In many ways this is a shocking story, because at first, Jesus does not seem to be the total personification of love and compassion that we have come to expect! But hard sayings in the New Testament make the likelihood of authenticity greater. Why else would the early church have left it there, since it is so unsettling? This woman knows that she does not fully belong – yet even a scrap is better than nothing to one who is desperate. And her persistence wins through to show her a sign of the future.
The early Christians had to go on learning this lesson and maybe only when Paul began his monumental travels and work did they come to understand that this new way, this church, this faith was for everyone. Jew and Gentile. Male and female. Us and them.
And even today we can meet people who can offer us insights into Jesus and our own faith who are still identifiably members of another faith.
This encounter encourages us, invites us to be attentive to the people we may meet and to be prepared to have our categories about faith, about race, about nationality even challenged by their witness.

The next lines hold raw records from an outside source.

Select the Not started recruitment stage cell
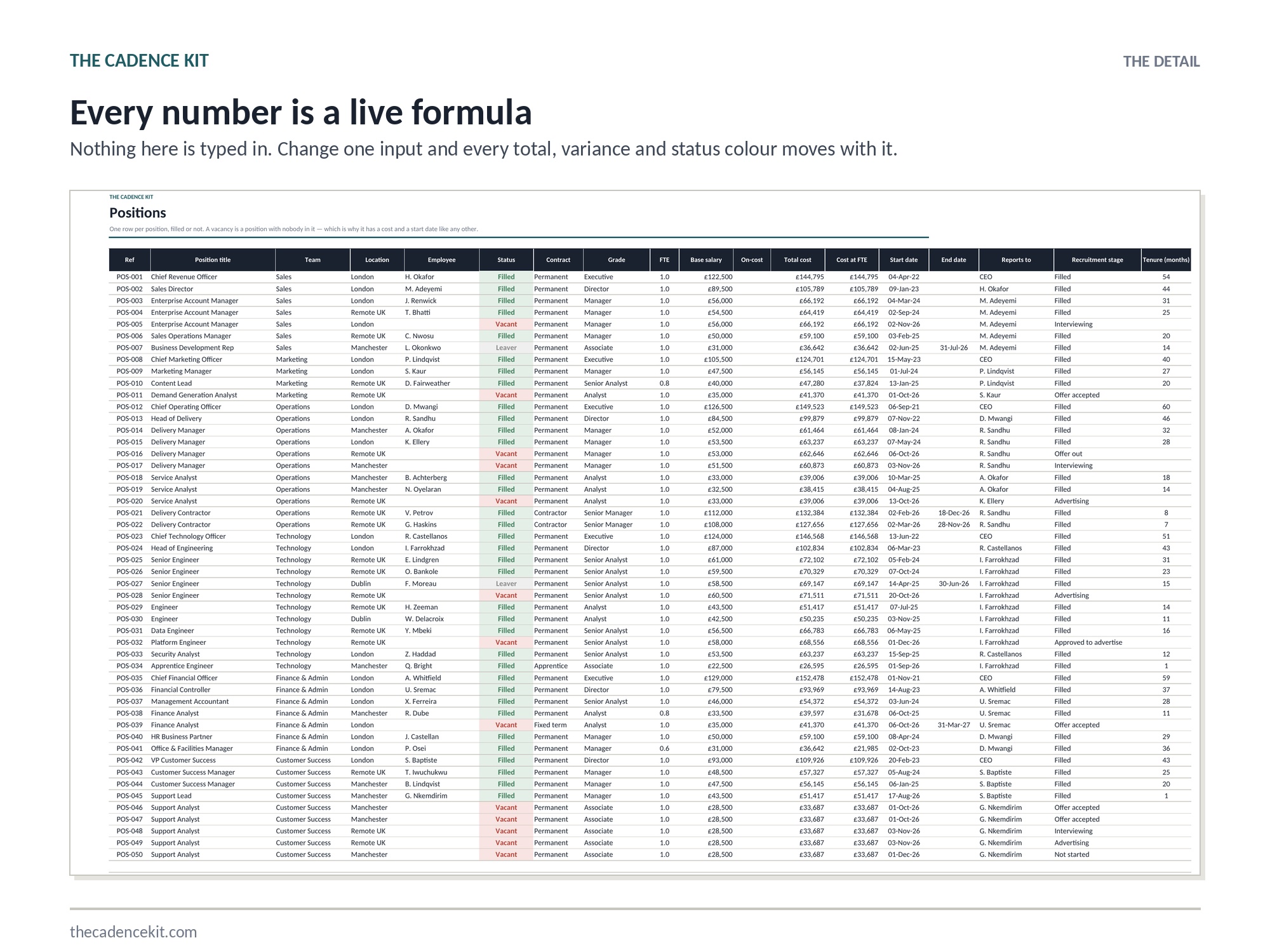The image size is (1270, 952). pyautogui.click(x=1072, y=854)
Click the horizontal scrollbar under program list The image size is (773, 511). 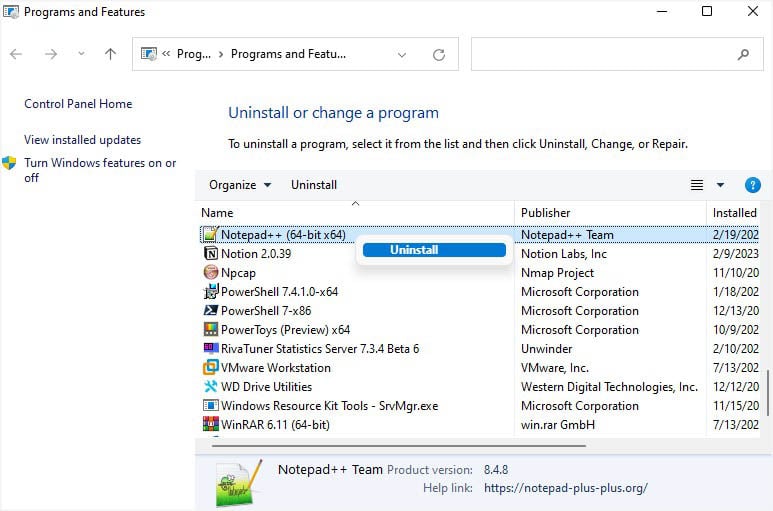pos(399,445)
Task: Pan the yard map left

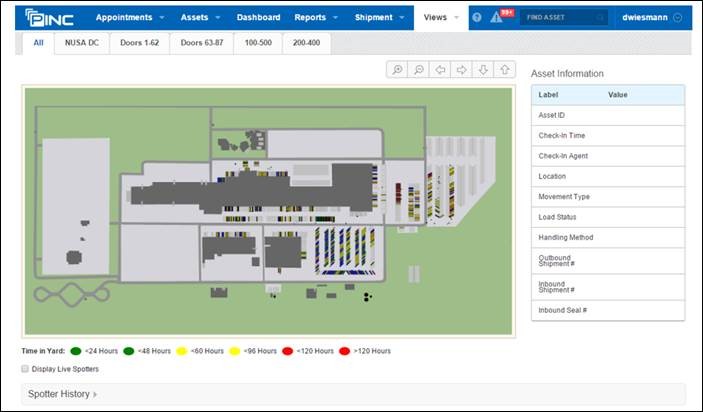Action: point(441,70)
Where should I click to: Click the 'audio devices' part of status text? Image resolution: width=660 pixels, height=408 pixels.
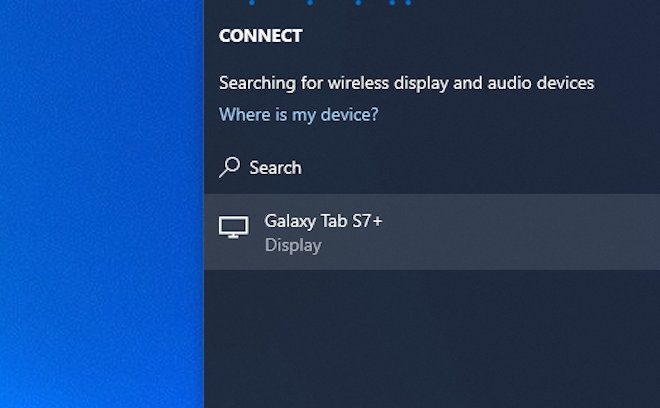(x=541, y=83)
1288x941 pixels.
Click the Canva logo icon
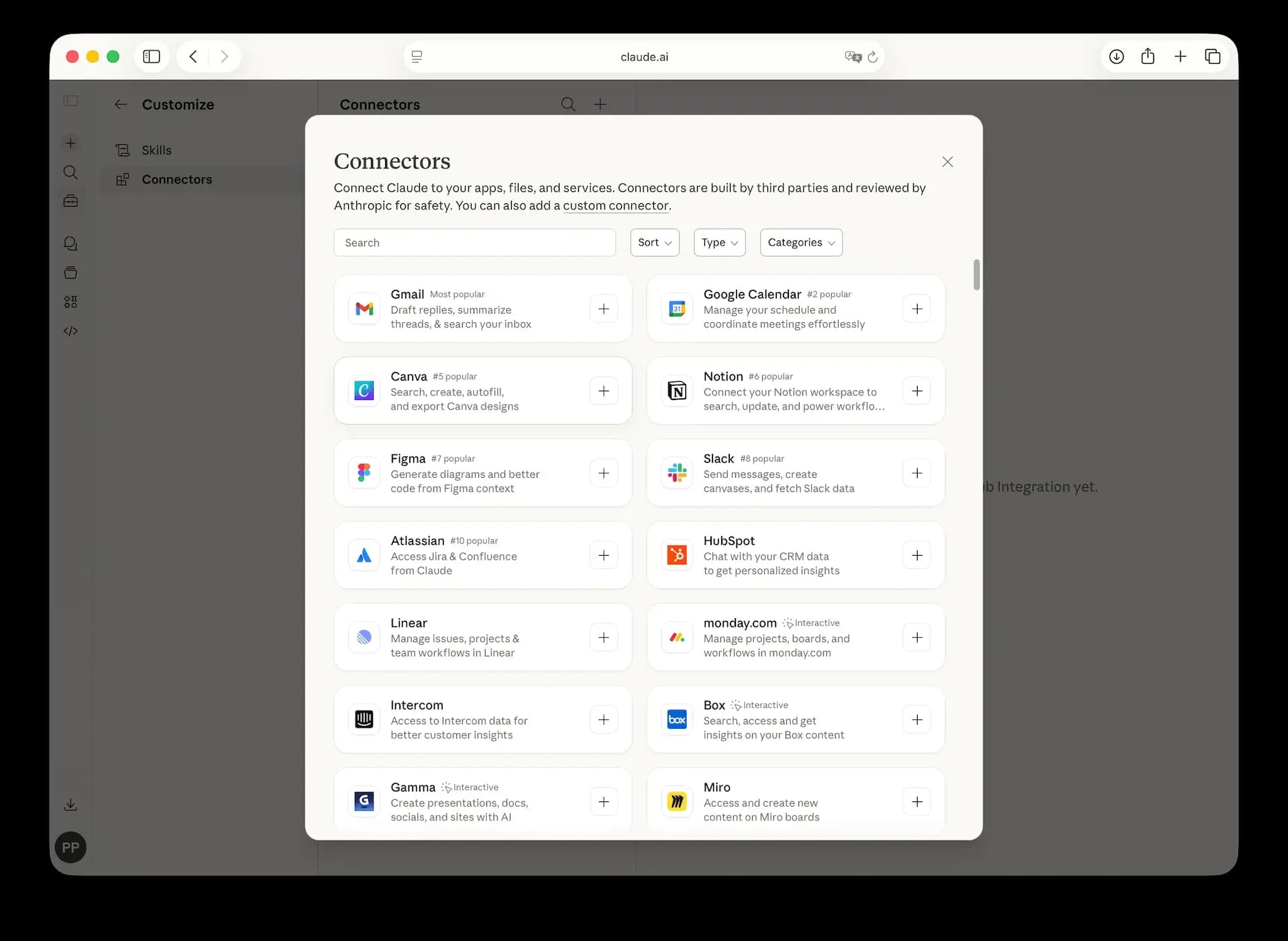pyautogui.click(x=364, y=391)
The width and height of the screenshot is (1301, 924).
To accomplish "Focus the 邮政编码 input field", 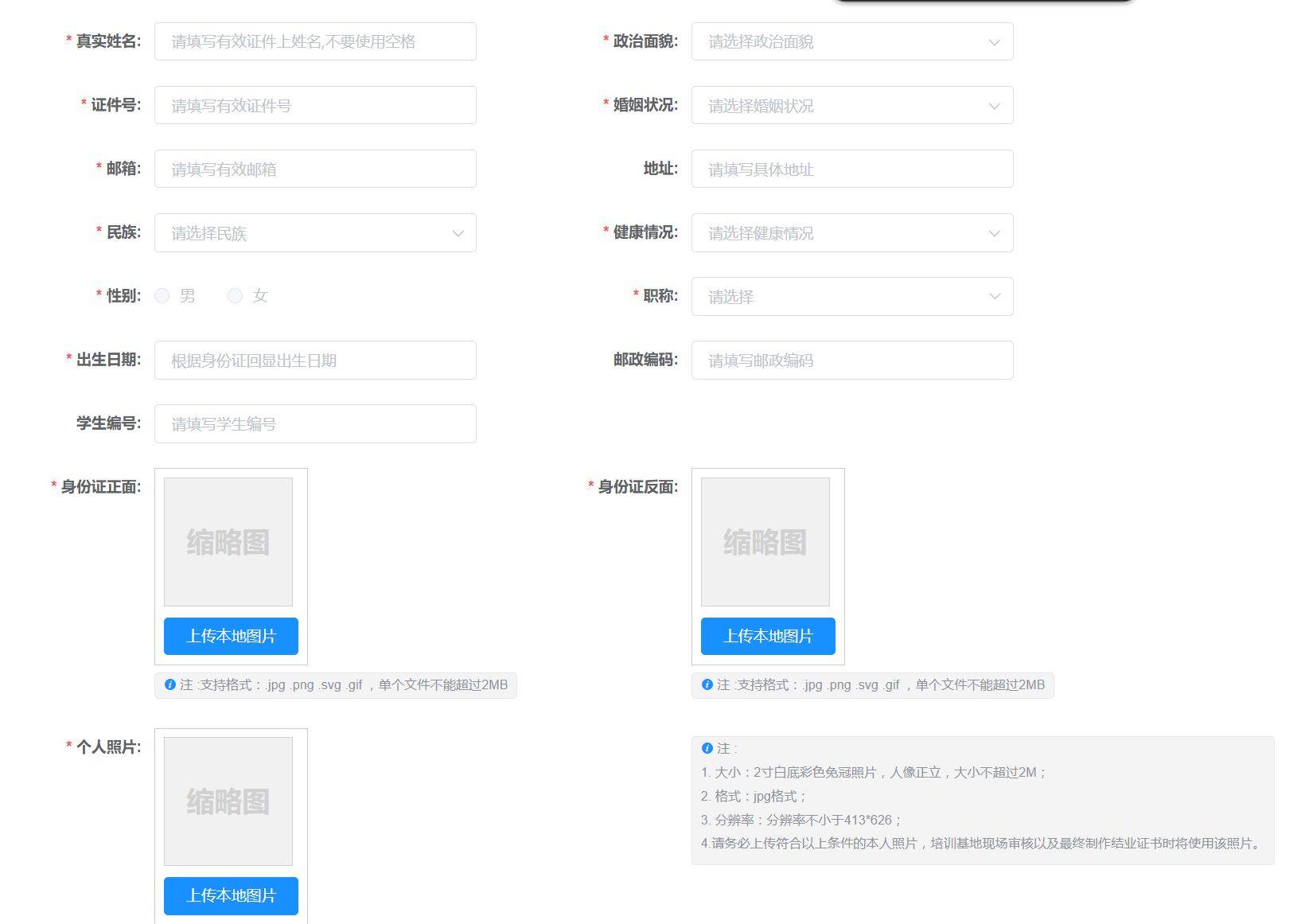I will click(851, 360).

The Church is invited like Jesus to engage in unfamiliar territory with unfamiliar people. This pandemic is even forcing our hand to adopt unfamiliar technologies to reach out further! We are asked to trust that God’s kingdom really does extend far beyond our buildings and parish boundaries – maybe even beyond our borders. We are asked to engage in persistent, truthful, yet even bluntly honest conversations. It is uncomfortable – it is meant to be! But such encounters still reveal faith, persistence and ultimately the breaking in of the kingdom of heaven.
O God, you hear the cry of all who call on you. Please give us faith, like the Syro-Phoenician woman, who refused to remain an outsider. Grant that we too, may have the wit to argue and demand that all are made welcome, through Jesus Christ. Amen.